Campaign Strategies:

   Commenting just days before the election on how the Republicans were favored to win the House, Rebucas attributed this to effective campaigning, claiming that GOP candidates focused on tangible “kitchen table issues” that had direct and immediate consequences on everyday Americans: inflation, rising gas prices, rising interest rates, and crime. While Rebucas commended the Democrats for championing issues like abortion access and social justice, he evaluated that “economic issues … hit closer to home for more voters.” 

   Mr. Ronne shared similar observations, alleging that Democrats could have done a better job “crystallizing their successes” to reinforce their position ahead of the midterms. However, Mr. Ronne also suggested that Republicans portrayed the economy as one in a desolate state to prescribe a sense of urgency within more voters: “Fear disables reason,” he intimated.

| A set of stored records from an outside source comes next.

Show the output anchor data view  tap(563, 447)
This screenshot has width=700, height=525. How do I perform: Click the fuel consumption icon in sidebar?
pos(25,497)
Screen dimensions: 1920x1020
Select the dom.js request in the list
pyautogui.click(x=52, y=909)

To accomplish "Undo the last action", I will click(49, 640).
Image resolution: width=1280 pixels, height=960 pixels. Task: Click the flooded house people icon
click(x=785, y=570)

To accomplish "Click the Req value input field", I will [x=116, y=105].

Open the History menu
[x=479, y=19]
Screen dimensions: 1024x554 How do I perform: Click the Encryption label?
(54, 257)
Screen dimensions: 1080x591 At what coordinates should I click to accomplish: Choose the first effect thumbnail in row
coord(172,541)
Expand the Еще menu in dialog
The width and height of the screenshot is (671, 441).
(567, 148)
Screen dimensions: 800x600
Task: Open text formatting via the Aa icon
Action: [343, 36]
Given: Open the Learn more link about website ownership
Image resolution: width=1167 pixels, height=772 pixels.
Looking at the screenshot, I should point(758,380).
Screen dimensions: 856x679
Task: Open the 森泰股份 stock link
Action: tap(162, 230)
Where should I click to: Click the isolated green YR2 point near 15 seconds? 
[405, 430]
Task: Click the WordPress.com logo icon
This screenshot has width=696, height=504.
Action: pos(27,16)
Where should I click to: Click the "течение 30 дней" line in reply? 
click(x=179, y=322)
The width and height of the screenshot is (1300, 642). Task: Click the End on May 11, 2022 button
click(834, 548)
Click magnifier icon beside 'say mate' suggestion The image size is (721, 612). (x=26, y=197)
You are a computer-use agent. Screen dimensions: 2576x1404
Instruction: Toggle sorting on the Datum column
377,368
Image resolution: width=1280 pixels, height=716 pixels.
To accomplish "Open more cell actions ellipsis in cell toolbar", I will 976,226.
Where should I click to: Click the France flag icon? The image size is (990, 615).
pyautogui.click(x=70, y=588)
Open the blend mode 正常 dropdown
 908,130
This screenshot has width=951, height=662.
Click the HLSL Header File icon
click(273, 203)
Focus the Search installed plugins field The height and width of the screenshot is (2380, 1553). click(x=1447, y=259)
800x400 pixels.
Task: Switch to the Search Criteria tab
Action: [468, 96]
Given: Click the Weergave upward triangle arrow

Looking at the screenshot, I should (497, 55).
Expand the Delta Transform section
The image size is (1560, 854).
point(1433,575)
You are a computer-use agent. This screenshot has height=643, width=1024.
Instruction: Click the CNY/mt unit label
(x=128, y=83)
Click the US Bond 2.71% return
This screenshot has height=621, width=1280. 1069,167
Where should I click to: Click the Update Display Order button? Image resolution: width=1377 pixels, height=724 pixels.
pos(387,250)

   Interestingly enough, unlike former Presidents Obama or Trump, President Biden managed to retain a considerable number of seats of his own party in the House and Senate. It is common for Congressional control to falter during midterm cycles, namely, in the 2010 and 2018 midterms when Democrats lost 64 seats and gained 41 seats respectively. With the “red wave” failing to materialize, this could suggest that Republican issues like inflation only had a moderate effect on voters while hot-button issues like abortion and gun legislation espoused by Democrats resonated with voters more. This could also suggest “split-ticket” voting.


The Vote and You:

   Zavala carefully articulated that “[by] voting, you’re not only contributing [to] and upholding the democratic system … that many other people from different countries don’t have, but you’re helping shape the future of our federal government and how certain issues will be addressed.” Mr. Ronne lamented our nation’s “sad state of affairs,” citing that in the 2020 presidential election, reportedly “80 million people who could vote didn’t vote.” 

   Offering advice to West High peers in hopes of fostering a more politically cognizant and civically engaged student body, Zavala phrased it succinctly: “Get off Tik-Tok for daily news, be productive, educate yourself, and vote,” because if politics is the way we govern each other, then voting is our law book. “If you hide from the world, it will come to hurt you,” Mr. Ronne warned. Politics might sound convoluted, unnecessarily petty, or out of reach, but I am often reminded of the little things that can make profound differences, not the other way around. Now is the time to reconsider our apathy and engage in replacing any lingering complacency with conviction.